What maternal complications are associated with vacuum extraction?
Cervical, vaginal, or perineal lacerations.
What conditions must be present before forceps are used?
Complete dilation, ruptured membranes, and engaged fetal head.
What newborn complications are associated with forceps?
Facial bruising, facial nerve palsy, and subdural hematoma.
What maternal complications are associated with forceps?
Cervical, vaginal, bladder, or perineal injury.

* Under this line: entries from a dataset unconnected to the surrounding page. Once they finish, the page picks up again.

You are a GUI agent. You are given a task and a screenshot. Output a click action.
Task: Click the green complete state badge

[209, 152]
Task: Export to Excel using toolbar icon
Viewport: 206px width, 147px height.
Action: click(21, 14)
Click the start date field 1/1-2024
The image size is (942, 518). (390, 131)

What is a first-degree laceration?
Involves only the skin.
What is a second-degree laceration?
Involves skin and perineal muscles.
What is a third-degree laceration?
Extends into the anal sphincter.
What is a fourth-degree laceration?
Extends into the rectal wall.
Why is an episiotomy performed?
To enlarge the vaginal opening and facilitate birth.

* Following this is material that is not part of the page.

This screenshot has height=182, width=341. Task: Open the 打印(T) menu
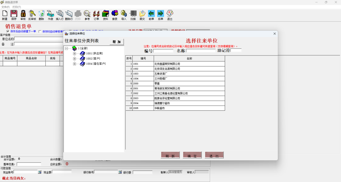[x=17, y=7]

Which type of episiotomy is most commonly performed?
Median (midline).
Which episiotomy has a greater risk for third- and fourth-degree tears?
Median (midline).
Which episiotomy causes more pain and blood loss?
Mediolateral.
What are common indications for cesarean birth?
Placenta previa, abruptio placentae, breech, cephalopelvic disproportion, fetal distress, prolapsed cord, previous cesarean, active genital herpes, and multiple gestation.
What nursing actions are performed before a cesarean birth?
Obtain consent, start IV, insert Foley catheter, monitor FHR, apply SCDs, prepare the surgical site, and maintain NPO status if ordered.
What postoperative assessments are priorities after a cesarean birth?
Incision, fundus, lochia, infection, urinary output, thrombophlebitis, and pain.
What nursing interventions help prevent postoperative complications after a cesarean birth?
Ambulation, coughing and deep breathing, splinting the incision, SCDs, and pain management.
What maternal complications can occur after a cesarean birth?
Hemorrhage, infection, thrombophlebitis, UTI, wound dehiscence, bowel or bladder injury, and anesthesia complications.
What does TOLAC stand for?
Trial of labor after cesarean.
What does VBAC stand for?
Vaginal birth after cesarean.
Who is a good candidate for VBAC?
A client with one or two previous low-transverse cesarean incisions, no uterine rupture history, an adequate pelvis, and no contraindications to vaginal birth.
What is the major complication of a trial of labor after cesarean?
Uterine rupture.
What should the nurse monitor closely during a VBAC?
Fetal heart rate, contraction pattern, and signs of uterine rupture.